Tâches à réaliser ->
(1) Répondez aux questions suivantes d'après le texte sur l'affaire Audin.
(a) Quelle date figure juste sous le nom de l'auteur ?
(b) Chez quel éditeur l'ouvrage doit-il paraître, et à quelle date ?
(c) Qui, selon le texte, a joué un rôle important dans les mobilisations en France ?
(2) Recopiez le passage du texte sur l'affaire Audin qui va de « 17 Septembre 2018 » jusqu'à « les parachutistes français. », en substituant « premières pages » à « bonnes feuilles ».

Texte à lire ->
::::
17 Septembre 2018
Histoire coloniale et postcoloniale
Les bonnes feuilles d’un ouvrage à paraître
L’affaire Audin dans l’Histoire
par Alain Ruscio
dimanche 16 septembre 2018
Nous publions en avant-première les bonnes feuilles relatives à l’affaire Audin dans l’ouvrage d’Alain Ruscio, "Les Communistes et l’Algérie. Des origines à la guerre d’indépendance, 1920-1962", à paraître aux Éditions La Découverte en février 2019. Ce chapitre retrace utilement les réactions et les mobilisations en France, où Pierre Vidal-Naquet a joué un rôle important, dans les mois et les années qui suivirent l’assassinat du jeune mathématicien membre du parti communiste algérien par les parachutistes français.
::::
Données enregistrées ->
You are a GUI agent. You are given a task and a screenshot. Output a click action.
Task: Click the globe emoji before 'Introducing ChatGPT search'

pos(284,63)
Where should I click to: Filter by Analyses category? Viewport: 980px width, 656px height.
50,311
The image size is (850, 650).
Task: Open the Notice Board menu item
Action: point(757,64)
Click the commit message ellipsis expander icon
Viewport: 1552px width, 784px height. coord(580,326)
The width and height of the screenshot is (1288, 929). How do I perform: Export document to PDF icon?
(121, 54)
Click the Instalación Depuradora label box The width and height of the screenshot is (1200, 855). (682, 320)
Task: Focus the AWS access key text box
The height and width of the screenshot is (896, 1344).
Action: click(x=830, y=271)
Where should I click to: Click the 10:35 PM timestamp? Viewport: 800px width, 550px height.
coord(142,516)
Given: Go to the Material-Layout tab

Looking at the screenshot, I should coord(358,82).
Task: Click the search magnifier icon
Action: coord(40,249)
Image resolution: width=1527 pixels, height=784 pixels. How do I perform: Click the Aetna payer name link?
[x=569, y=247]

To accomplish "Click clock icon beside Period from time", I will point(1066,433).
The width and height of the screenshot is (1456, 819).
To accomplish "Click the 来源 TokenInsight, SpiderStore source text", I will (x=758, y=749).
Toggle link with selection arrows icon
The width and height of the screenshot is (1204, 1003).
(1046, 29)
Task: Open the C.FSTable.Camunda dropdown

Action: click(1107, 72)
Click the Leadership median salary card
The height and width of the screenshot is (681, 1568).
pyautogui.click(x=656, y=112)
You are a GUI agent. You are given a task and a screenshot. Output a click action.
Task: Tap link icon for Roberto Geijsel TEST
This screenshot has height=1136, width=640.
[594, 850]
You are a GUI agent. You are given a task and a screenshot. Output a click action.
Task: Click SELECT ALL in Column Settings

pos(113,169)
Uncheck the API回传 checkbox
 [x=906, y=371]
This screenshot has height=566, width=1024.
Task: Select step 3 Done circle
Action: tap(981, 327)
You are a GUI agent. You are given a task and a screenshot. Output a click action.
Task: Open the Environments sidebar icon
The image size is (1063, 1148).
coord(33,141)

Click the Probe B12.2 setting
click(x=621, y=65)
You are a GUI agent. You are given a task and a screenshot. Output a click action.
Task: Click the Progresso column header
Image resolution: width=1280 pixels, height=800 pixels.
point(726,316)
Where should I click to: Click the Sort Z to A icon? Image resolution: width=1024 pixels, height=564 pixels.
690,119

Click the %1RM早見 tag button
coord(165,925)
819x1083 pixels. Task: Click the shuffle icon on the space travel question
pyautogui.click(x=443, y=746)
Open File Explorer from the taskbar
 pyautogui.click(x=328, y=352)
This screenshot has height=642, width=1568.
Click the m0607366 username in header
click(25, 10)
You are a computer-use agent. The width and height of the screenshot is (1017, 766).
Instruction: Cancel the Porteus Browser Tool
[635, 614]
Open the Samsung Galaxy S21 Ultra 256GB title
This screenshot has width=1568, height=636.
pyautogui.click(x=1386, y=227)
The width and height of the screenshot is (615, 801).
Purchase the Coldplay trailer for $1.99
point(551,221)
::::
Réponses attendues ->
(1)
(a) Dimanche 16 septembre 2018.
(b) Aux Éditions La Découverte, en février 2019.
(c) Pierre Vidal-Naquet.

(2)
17 Septembre 2018
Histoire coloniale et postcoloniale
Les premières pages d’un ouvrage à paraître
L’affaire Audin dans l’Histoire
par Alain Ruscio
dimanche 16 septembre 2018
Nous publions en avant-première les premières pages relatives à l’affaire Audin dans l’ouvrage d’Alain Ruscio, "Les Communistes et l’Algérie. Des origines à la guerre d’indépendance, 1920-1962", à paraître aux Éditions La Découverte en février 2019. Ce chapitre retrace utilement les réactions et les mobilisations en France, où Pierre Vidal-Naquet a joué un rôle important, dans les mois et les années qui suivirent l’assassinat du jeune mathématicien membre du parti communiste algérien par les parachutistes français.